TASK DETAILS
In the records below, begin at the line that has "Instruction: Open table" and stop after the line that has "Task: Click the chart"; quote those lines verbatim and nothing more.

Pixel coordinate grounding data
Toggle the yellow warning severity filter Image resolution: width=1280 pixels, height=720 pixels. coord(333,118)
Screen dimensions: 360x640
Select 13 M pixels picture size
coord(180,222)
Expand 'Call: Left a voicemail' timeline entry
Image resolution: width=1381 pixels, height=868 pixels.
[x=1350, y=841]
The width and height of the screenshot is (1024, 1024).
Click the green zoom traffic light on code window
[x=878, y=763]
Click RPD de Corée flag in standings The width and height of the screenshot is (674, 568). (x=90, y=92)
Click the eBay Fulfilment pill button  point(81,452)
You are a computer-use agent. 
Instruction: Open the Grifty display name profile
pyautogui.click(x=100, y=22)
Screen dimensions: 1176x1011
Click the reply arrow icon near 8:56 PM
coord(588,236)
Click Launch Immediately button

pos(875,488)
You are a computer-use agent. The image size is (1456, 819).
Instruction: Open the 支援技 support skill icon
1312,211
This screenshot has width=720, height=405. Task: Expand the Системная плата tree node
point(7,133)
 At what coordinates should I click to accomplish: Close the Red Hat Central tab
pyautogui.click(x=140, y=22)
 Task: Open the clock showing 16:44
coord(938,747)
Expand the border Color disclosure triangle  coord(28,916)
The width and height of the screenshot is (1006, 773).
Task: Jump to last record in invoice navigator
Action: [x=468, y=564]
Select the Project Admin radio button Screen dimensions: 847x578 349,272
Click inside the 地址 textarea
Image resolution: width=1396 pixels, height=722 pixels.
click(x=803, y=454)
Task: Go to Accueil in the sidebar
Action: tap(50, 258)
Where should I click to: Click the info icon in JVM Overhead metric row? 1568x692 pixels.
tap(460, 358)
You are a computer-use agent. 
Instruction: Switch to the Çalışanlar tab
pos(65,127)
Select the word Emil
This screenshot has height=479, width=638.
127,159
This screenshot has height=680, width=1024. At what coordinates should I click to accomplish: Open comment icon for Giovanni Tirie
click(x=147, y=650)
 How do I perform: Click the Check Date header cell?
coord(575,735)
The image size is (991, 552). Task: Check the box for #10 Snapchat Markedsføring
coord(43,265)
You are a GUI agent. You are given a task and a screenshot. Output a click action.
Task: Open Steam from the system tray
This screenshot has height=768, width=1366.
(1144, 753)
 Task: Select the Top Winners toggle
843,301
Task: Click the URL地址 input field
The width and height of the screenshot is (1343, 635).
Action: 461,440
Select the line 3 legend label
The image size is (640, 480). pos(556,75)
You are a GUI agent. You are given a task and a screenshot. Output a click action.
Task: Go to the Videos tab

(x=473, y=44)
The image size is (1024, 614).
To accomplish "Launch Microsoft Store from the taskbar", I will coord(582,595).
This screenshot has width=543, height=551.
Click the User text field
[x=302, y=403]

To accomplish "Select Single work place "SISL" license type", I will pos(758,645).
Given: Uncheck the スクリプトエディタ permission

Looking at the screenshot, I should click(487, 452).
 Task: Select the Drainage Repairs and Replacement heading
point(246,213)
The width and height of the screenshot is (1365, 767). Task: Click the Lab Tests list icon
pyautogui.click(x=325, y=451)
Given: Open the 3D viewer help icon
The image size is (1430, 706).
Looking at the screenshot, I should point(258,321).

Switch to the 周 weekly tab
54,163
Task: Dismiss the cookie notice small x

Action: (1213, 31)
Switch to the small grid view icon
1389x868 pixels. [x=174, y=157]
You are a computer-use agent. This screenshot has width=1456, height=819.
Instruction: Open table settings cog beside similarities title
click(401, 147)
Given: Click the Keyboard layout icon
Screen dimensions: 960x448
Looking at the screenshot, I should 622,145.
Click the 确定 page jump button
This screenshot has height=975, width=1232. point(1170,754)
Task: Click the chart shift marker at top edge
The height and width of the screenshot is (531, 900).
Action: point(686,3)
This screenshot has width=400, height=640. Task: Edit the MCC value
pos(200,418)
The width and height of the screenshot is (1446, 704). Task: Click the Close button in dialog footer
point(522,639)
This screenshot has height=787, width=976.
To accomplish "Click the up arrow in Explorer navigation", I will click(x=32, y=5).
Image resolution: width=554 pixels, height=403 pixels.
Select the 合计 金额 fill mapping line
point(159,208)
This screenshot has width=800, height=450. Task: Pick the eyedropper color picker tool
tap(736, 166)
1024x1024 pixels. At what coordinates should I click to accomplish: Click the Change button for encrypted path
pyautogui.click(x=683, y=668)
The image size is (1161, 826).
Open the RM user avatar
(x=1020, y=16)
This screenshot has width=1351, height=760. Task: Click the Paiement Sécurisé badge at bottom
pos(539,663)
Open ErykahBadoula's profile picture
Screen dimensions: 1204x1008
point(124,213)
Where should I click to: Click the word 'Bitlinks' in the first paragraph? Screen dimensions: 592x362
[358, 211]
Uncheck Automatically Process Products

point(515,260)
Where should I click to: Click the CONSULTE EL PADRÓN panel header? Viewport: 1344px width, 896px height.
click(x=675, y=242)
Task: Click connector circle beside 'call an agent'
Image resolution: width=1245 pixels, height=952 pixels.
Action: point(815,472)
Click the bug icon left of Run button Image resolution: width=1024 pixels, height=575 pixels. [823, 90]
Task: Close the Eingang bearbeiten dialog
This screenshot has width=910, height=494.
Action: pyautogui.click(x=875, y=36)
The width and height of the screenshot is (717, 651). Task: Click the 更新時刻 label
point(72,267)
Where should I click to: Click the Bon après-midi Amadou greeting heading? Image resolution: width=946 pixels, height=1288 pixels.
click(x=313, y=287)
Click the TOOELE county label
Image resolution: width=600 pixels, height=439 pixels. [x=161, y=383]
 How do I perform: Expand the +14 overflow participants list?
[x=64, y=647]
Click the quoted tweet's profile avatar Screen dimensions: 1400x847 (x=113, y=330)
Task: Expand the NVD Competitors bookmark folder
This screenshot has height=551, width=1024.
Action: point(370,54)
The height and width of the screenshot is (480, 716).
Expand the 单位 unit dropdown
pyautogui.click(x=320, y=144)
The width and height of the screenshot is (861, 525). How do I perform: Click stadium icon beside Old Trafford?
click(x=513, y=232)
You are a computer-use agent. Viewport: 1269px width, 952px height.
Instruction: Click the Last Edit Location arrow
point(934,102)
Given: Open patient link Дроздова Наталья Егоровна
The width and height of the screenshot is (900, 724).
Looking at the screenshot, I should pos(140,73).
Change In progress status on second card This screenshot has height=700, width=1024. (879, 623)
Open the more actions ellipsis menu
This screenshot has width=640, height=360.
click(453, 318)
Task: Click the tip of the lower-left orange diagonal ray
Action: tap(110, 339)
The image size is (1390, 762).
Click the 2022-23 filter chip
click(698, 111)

SOLUTION TO THE EXERCISE
Instruction: Open table settings cog beside similarities title
click(401, 147)
Given: Click the Keyboard layout icon
Screen dimensions: 960x448
Looking at the screenshot, I should 622,145.
Click the 确定 page jump button
This screenshot has height=975, width=1232. point(1170,754)
Task: Click the chart shift marker at top edge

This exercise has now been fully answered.